No último dia 18 deste mês, uma "nova" foi observada na constelação de Cassiopeia, no hemisfério celestial norte, pelo astrônomo amador Yuji Nakamura, no Japão. Novas são caracterizadas pelo grande aumento repentino em seu brilho e, ao contrário de uma supernova, ela continua brilhando após este pico, mas com magnitude bem reduzida. No dia seguinte, a Associação Americana de Observadores de Estrelas Variáveis (AAVSO) confirmou a descoberta da nova N Cas 2021, a primeira neste ano em Cassiopeia.

Na ocasião em que foi descoberta, a nova apresentava uma magnitude de +10 e atualmente ela apresenta um brilho estimado em +7. Na escala de magnitude, quanto menor for o número, maior será o brilho, ou seja, +7 é mais brilhante do que +10. O fenômeno pode ser observado através usando binóculo em direção da constelação Cassiopeia, quase na constelação de Cepheus — em lugares escuros, livres da poluição luminosa, é possível observá-la a olho nu. Provavelmente a nova diminuirá seu brilho gradualmente pelas próximas oito semanas.
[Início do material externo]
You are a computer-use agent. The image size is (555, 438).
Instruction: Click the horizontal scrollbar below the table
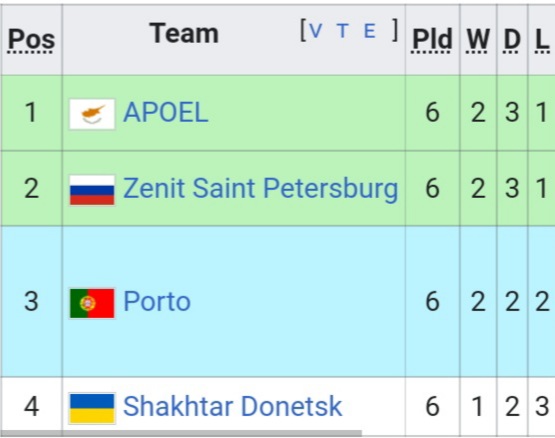[181, 433]
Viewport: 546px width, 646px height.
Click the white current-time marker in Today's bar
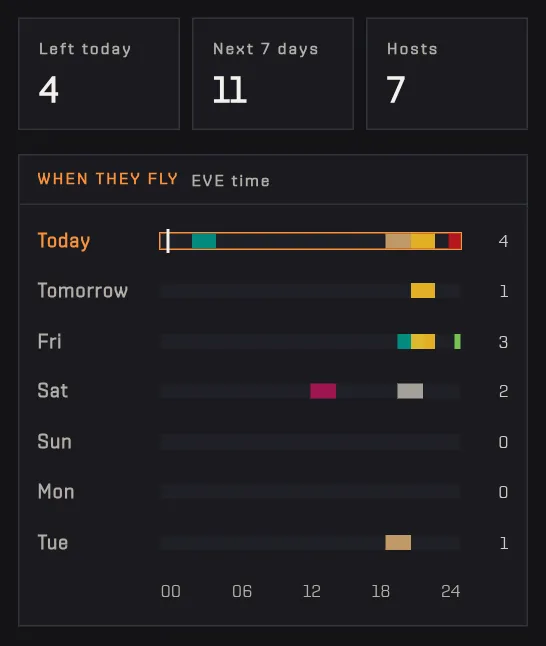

Nva N Cas 2021, registrada em 19 deste mês (Imagem: Reprodução/T. Noguchi)
Nva N Cas 2021, registrada em 19 deste mês (Imagem: Reprodução/T. Noguchi)

As conhecidas novas ocorrem, normalmente, quando uma anã branca passa a orbitar uma estrela de sequência principal (que ainda está fundindo hidrogênio em seu núcleo), então começa a atrair o material da estrela para si. O hidrogênio da estrela se concentra em torno da anã branca e, ao se comprimir, inflama em um processo de combustão descontrolado — e é daí que surge o brilho repentino da nova observada.

Concepção artística de uma estrela anã branca atraindo o material de uma estrela de sequência principal (Imagem: Reprodução/NASA/CXC/M. Weiss)
Concepção artística de uma estrela anã branca atraindo o material de uma estrela de sequência principal (Imagem: Reprodução/NASA/CXC/M. Weiss)

Ainda não se sabe ao certo a que distância N Cas 2021 se encontra, mas, conforme a análise da variação de brilho da nova, estima-se que esteja localizada de 30 a 32 mil anos-luz de distância, na borda do Braço de Órion — pequeno braço espiral da Via Láctea na qual se encontram o Sistema Solar e quase todas as estrelas visíveis a olho nu.

A nova faz parte de uma região do hemisfério celestial norte onde a supernova Tycho foi observada pelo astrônomo Tycho Brahe, em 1572 — uma das oito observadas a olho nu em toda história da astronomia.